# 本文:
########################################
ベンチャー・ファンドのアンドリーセンホロウィッツ創業者、マーク・アンドリーセン氏は、「ソフトウェアはすべての世界を飲み込む」とウォール・ストリート・ジャーナルに寄稿し、議論を巻き起こした。市民社会に向けたソフトウェアテクノロジーの活用は、まさに既存のシステムを飲み込みながら変革を促すパワーを秘めている。
米国の行政学者でありメリーランド大学公共政策学部長のドナルド・F.ケトル教授は2008年、「自動販売機型政府」という概念を提唱した。これは、市民が行政サービスを自動販売機から商品を購入するように、安易かつ当たり前のように受けられると考える習性を指したものだ。
実際、現代社会において市民生活の多くは教育や公共交通、セーフティネットなど行政サービスによってサポートをされ、今日までその安心と安全が担保されてきた。
########################################
# データ記録:
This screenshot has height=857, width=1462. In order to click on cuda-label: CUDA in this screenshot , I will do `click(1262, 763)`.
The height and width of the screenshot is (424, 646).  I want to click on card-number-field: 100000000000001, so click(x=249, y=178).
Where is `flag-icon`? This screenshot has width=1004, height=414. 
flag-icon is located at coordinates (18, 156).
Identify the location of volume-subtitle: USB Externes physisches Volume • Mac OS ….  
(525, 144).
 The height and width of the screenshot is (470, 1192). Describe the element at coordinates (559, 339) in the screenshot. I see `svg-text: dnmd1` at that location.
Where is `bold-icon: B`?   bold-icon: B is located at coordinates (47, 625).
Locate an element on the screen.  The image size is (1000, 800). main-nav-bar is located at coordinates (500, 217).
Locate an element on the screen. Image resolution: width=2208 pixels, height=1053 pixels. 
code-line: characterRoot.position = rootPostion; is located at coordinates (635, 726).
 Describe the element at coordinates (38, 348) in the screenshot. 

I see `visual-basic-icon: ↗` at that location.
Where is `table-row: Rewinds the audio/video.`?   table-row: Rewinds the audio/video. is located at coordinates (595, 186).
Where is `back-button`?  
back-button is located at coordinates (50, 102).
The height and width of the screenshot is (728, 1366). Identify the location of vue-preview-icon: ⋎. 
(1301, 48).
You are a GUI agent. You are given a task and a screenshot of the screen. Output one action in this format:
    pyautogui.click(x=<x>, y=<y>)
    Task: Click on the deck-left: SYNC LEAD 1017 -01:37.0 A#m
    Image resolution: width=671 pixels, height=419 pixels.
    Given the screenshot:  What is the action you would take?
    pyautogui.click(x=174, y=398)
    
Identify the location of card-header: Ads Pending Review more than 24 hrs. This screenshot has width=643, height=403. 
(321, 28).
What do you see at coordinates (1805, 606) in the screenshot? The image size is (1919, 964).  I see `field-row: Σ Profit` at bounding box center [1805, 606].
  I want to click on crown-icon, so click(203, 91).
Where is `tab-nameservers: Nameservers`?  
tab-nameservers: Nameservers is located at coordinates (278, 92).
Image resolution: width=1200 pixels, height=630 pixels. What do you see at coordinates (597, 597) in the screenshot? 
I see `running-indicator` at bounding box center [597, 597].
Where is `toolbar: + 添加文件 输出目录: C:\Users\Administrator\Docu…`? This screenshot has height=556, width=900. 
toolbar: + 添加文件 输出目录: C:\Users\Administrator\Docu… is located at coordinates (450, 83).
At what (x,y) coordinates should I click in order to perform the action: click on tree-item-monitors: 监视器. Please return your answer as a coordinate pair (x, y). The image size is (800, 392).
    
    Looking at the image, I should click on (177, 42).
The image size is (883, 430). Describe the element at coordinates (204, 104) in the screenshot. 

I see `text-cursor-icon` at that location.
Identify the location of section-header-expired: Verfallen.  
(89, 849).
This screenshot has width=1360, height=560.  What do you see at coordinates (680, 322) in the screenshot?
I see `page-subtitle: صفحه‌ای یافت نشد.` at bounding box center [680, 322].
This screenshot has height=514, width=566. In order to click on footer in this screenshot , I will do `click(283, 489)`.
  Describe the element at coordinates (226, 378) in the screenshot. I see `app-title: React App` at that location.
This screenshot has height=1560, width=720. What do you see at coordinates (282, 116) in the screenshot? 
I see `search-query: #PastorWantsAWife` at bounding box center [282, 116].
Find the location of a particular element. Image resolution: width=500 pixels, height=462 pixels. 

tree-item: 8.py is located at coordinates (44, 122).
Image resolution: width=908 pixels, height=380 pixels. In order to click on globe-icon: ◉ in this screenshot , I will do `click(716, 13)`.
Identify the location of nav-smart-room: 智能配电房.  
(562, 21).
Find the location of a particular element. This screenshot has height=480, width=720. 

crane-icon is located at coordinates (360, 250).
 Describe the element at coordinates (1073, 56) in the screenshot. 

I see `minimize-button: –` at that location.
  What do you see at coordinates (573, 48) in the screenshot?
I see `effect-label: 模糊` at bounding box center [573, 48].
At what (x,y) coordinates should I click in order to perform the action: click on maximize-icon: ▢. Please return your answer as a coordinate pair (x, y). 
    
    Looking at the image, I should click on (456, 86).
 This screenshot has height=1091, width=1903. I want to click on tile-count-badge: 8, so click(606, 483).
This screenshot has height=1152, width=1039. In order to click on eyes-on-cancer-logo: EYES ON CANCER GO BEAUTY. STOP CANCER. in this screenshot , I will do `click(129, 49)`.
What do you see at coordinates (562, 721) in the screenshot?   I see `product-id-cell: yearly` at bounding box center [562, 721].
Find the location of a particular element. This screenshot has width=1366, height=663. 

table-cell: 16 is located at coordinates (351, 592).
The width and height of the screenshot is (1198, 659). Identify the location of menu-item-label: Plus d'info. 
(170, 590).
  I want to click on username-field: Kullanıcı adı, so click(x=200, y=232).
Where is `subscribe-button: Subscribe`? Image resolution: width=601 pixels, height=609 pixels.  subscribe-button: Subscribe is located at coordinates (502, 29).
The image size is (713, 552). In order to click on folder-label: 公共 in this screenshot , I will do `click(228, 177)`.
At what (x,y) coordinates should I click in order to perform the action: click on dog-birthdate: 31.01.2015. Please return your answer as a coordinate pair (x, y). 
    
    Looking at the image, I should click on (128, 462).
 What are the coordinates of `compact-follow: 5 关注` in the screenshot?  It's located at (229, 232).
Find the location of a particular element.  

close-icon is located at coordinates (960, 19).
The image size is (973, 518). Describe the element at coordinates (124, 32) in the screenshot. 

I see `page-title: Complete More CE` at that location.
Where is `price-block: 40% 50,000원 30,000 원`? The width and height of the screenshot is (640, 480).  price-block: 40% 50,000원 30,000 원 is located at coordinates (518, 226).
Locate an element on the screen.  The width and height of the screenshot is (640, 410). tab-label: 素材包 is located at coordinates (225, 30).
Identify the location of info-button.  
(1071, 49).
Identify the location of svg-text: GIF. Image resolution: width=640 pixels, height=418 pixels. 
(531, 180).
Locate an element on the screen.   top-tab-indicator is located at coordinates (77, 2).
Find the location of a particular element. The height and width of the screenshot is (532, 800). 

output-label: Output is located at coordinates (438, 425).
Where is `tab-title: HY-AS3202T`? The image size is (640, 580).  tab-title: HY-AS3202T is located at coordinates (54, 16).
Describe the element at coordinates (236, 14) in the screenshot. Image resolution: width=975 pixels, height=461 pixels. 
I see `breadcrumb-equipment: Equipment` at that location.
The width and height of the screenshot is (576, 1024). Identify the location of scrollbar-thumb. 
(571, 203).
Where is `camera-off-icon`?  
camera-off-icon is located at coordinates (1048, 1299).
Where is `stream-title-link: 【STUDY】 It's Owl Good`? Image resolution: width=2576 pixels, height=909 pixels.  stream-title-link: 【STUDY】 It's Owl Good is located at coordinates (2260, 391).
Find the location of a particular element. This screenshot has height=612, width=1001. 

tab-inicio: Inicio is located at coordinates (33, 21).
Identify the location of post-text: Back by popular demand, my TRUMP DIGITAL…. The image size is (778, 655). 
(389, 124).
########################################
# 要件 1:
行政サービスとソフトウェアについての本文から、次の一文を英語に訳せ：「米国の行政学者でありメリーランド大学公共政策学部長のドナルド・F.ケトル教授は2008年、「自動販売機型政府」という概念を提唱した。」
# 要件 2:
行政サービスとソフトウェアについての本文を、最後の文の次から書き進めよ。
これらの記録は本文の内容とは関係がない。

# 最終回答 1:
In 2008, Professor Donald F. Kettl, an American scholar of public administration and dean of the School of Public Policy at the University of Maryland, proposed the concept of "vending machine government."

# 最終回答 2:
しかし、近年は「人口減少と高齢化」「都市圏への人口流入と偏り」「貧富の差の拡大」といった課題が深刻化し、行政サービスだけではこれらを解決することが困難になりつつある。
そこで注目されているのが「シビックテック」である。テクノロジーという中立的な立場から、既存の社会の仕組みのボーダーレス化を促し、市民の生活をより便利に豊かにする。では、どのようなことが可能になるのだろうか。
シビックテック活躍の5分野とは
はじめにシビックテックの範囲を明らかにしておきたい。設立当初よりCode for Americaへの資金拠出を続けている、米国ナイト財団の2013年の資料では、シビックテックの範囲を以下の5分野に大別している。
・GovernmentData(オープンデータの利活用)
・Collaborative Consumption(P2Pシェア)
・CrowdFunding(クラウドファンディング)
・SocialNetWorks(ローカルSNS)
・CommunityOrganizing(コミュニティエンゲージメント)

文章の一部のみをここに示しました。